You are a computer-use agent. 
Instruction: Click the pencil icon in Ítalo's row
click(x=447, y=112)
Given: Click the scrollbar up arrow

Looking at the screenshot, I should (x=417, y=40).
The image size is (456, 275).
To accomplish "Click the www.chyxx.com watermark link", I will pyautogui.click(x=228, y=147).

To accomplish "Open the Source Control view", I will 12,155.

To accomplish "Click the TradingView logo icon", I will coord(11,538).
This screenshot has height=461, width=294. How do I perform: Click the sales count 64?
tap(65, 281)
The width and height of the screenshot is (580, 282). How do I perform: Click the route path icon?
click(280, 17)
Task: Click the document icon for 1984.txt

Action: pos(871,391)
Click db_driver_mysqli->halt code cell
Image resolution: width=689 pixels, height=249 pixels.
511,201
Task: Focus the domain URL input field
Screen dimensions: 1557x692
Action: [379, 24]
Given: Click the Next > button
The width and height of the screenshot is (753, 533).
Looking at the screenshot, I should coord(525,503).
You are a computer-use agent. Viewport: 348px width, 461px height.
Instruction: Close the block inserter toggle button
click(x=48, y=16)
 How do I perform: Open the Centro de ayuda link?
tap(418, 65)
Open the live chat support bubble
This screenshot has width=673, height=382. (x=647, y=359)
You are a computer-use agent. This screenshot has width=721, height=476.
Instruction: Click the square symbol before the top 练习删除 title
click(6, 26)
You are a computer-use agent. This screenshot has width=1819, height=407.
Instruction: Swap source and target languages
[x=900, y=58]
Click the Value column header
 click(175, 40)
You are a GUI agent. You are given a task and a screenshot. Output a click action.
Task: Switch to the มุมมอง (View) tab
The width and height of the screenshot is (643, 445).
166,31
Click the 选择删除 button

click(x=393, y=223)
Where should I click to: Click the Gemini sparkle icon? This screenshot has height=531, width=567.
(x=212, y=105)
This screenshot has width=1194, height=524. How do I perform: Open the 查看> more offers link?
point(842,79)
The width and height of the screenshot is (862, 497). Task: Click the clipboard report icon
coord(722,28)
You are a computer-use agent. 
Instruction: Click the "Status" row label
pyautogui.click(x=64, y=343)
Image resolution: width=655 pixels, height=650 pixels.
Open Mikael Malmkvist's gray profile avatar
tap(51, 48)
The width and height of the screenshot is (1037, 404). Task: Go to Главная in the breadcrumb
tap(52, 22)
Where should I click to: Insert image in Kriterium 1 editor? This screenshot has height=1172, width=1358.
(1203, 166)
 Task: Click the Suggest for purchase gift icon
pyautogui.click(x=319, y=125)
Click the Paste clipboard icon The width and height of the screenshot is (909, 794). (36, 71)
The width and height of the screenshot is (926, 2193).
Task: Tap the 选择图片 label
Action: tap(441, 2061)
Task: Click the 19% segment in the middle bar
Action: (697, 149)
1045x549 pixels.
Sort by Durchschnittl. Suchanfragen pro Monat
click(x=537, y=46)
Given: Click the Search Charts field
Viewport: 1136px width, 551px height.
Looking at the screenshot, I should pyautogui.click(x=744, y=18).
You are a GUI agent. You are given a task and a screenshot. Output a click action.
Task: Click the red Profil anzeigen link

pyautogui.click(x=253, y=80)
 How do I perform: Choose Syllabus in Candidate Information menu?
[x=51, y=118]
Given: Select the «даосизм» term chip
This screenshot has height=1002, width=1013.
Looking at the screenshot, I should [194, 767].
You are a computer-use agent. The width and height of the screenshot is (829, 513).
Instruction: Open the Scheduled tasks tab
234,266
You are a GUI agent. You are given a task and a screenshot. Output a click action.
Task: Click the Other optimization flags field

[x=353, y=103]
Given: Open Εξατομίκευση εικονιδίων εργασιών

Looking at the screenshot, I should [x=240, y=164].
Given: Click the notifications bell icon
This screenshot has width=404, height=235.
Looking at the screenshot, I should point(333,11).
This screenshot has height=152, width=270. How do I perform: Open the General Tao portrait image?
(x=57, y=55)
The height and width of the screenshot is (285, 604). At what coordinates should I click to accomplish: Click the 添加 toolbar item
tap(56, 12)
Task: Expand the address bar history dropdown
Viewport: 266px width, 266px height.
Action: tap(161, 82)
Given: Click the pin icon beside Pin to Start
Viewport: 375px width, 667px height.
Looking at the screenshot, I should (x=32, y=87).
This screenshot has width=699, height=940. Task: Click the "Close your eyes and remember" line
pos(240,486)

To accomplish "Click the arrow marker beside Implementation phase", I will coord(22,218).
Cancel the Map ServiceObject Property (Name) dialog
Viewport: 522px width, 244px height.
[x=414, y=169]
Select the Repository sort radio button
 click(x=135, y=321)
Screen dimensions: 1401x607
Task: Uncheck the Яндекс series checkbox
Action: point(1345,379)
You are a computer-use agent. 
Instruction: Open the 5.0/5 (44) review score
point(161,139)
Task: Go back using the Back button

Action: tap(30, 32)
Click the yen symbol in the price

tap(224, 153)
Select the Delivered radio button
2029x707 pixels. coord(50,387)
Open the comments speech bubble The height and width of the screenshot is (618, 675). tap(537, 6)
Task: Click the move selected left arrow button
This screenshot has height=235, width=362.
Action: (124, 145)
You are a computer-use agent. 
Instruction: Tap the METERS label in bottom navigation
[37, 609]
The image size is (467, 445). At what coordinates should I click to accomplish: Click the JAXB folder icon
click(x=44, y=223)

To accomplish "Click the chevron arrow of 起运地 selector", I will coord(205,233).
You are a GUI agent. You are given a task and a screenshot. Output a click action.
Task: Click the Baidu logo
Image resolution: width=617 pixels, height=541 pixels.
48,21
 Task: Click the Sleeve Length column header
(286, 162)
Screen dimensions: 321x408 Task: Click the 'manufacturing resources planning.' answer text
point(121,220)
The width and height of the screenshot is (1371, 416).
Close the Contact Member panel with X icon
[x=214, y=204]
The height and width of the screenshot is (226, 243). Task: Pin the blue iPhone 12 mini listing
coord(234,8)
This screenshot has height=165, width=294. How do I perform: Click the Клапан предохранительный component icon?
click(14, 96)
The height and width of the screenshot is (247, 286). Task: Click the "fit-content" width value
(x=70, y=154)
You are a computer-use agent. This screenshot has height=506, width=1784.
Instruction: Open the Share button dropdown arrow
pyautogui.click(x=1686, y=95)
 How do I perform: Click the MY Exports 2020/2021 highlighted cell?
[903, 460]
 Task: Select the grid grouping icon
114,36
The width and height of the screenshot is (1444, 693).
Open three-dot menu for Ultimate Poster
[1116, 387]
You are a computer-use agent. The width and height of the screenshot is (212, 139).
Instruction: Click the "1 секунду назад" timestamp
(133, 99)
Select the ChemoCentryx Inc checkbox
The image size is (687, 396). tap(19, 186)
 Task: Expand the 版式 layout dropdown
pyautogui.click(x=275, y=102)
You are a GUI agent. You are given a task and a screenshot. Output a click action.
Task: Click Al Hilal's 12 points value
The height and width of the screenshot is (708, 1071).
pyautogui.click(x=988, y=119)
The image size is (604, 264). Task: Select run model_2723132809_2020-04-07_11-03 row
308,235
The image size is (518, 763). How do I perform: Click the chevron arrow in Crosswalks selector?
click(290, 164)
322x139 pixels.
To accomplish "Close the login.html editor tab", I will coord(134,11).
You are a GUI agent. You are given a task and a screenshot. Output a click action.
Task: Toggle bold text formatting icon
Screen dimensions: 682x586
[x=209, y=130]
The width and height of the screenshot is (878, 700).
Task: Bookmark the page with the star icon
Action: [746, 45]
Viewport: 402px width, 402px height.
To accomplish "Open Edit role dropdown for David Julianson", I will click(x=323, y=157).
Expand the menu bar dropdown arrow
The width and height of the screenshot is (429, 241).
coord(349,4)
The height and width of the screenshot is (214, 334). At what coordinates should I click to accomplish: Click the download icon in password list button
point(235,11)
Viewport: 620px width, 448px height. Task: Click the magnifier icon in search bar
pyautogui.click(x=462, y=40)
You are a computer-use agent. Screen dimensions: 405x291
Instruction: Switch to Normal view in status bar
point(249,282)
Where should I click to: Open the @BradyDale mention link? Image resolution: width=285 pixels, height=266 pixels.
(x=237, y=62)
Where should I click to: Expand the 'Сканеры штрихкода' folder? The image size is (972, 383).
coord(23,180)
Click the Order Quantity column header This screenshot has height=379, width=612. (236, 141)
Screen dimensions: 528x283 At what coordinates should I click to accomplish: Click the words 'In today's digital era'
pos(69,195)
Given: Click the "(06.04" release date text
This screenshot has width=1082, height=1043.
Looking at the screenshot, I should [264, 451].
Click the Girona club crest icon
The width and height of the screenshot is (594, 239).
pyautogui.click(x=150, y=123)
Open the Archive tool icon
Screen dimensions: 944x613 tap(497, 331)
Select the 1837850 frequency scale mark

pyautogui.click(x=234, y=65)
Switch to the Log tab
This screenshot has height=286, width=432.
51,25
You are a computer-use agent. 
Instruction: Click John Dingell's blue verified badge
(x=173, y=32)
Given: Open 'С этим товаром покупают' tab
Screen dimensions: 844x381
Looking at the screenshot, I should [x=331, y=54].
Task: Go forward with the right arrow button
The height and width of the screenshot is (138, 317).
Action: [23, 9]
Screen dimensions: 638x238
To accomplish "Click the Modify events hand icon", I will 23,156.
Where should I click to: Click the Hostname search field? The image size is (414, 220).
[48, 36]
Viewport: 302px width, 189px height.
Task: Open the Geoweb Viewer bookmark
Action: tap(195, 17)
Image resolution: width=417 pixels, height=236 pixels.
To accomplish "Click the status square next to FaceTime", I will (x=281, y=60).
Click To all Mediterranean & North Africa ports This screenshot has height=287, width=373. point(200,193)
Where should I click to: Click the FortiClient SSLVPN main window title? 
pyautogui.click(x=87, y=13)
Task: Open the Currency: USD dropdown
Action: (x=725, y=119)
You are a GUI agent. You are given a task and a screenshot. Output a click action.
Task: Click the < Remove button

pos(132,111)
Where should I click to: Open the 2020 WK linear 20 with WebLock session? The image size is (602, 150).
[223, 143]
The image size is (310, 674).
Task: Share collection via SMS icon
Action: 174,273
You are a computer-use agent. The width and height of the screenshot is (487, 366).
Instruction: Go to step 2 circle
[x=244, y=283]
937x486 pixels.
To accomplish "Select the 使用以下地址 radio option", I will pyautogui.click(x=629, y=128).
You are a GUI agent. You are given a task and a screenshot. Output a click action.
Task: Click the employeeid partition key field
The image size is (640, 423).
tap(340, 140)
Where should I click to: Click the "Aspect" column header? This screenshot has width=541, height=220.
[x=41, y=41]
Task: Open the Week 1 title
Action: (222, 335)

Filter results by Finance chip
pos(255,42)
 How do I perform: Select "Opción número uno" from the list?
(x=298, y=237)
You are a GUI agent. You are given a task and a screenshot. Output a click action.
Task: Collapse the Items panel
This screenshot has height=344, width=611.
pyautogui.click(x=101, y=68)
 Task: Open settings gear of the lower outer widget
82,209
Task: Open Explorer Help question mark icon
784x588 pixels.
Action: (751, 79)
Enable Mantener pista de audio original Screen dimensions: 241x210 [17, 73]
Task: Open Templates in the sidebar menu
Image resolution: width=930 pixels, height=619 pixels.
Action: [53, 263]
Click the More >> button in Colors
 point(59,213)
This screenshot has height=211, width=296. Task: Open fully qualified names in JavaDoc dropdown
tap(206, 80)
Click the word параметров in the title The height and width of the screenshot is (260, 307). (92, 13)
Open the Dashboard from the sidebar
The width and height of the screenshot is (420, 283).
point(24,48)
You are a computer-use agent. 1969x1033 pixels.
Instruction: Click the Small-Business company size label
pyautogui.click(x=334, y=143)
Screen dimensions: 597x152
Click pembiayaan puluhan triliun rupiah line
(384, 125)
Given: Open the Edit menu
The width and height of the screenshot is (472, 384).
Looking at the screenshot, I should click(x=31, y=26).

——————

> [TASK INSTRUCTIONS]: Look over the records. Copy the lines that include the word "logo".

> [EXERCISE SOLUTION]:
To accomplish "Click the TradingView logo icon", I will coord(11,538).
Task: Click the Baidu logo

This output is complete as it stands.